I want to have a Dual Boot system, i.e. I do want to keep Windows for now.
When it comes to the partitioner during installation, I get the following message concerning Windows:
“Resize impossible due to inconsistent fs.”

Some information about my system:

  1. It has a single partition, where Windows is located. No hidden partitions, no recovery partitions.
  2. Swap file is deactivated.
  3. Windows recovery is deactivated.
  4. All updates have already been installed.
  5. There are no installed programs, which bypass the OS to write to the disk.
  6. Scandisk has been run.
  7. Master table, metadata, system files and so on have been defragmented at boot time.
  8. Data files have been defragmented.
  9. Free space has been consolidated, with additional defragmentation pass.
  10. Scandisk has been run again, with no errors found.
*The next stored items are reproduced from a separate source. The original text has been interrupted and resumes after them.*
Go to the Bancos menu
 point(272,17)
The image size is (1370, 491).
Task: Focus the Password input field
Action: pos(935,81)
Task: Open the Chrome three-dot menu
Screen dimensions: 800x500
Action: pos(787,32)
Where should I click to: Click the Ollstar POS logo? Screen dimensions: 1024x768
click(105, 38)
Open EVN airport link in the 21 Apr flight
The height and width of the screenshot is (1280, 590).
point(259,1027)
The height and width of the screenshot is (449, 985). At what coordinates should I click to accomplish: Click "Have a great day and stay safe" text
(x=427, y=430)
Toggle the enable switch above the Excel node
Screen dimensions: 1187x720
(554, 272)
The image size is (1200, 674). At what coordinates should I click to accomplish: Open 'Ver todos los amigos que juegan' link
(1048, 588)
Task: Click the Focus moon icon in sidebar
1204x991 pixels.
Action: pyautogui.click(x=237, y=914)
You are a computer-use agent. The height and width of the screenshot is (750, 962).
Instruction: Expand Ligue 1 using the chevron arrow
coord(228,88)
I have found 2 possible solutions in internet, but I am not really convinced:

  1. Make the installation program use LVS. Does it “always” work in normal cases? Wouldn’t it be an inferior alternative when compared to the “normal” partition?

  2. Use GParted (or similar). But if it is open source, if it does what the installer cannot and if it were so good, wouldn’t openSUSE already have integrated it?

Any other suggestion of how I could solve the original problem of “inconsistent fs.”?

Many thanks,
Jonas.

Check your Windows partition and defragment it under Windows before trying anything on it.

Resize (if needed) your Windows partition and create the ones you need for Linux with Parted Magic (bootable CD) before installing openSUSE, then choose ‘create partition setup’ during openSUSE setup, select your Linux partitions, format and mountpoint. Install Grub in MBR. This method is easier and safer.
http://forums.opensuse.org/install-boot-login/431641-need-help-partitioning-dual-boot-2.html#post2110174

It would have helped if we had a fdisk -l output too.
Parted Magic can do that easily Downloads

Using Parted Magic an Introduction - openSUSE Forums

@KennyBaker: I editted your post, since it contained advertising references.

I presume you meant “chkdsk” rather than scandisk. Be sure you are running it with the /r option, which will run chkdsk upon re-boot (because the volume must be locked).

The error message comes from the openSUSE installation program which performs safety checks beyond what “parted” (the partitioning library used by the installer, GParted, etc.) does. GParted will probably do the re-sizing, just be sure to have a backup (as you should do in any case before changing the partition table with any OS or tool). There are a lot of LiveCD’s with it; my recommendation would be PartedMagic which will have the most recent version plus a lot of other useful disk management tools (including TestDisk, which is a serious recovery tool).

If you aren’t familiar with Logical Volumes, then stay away from that.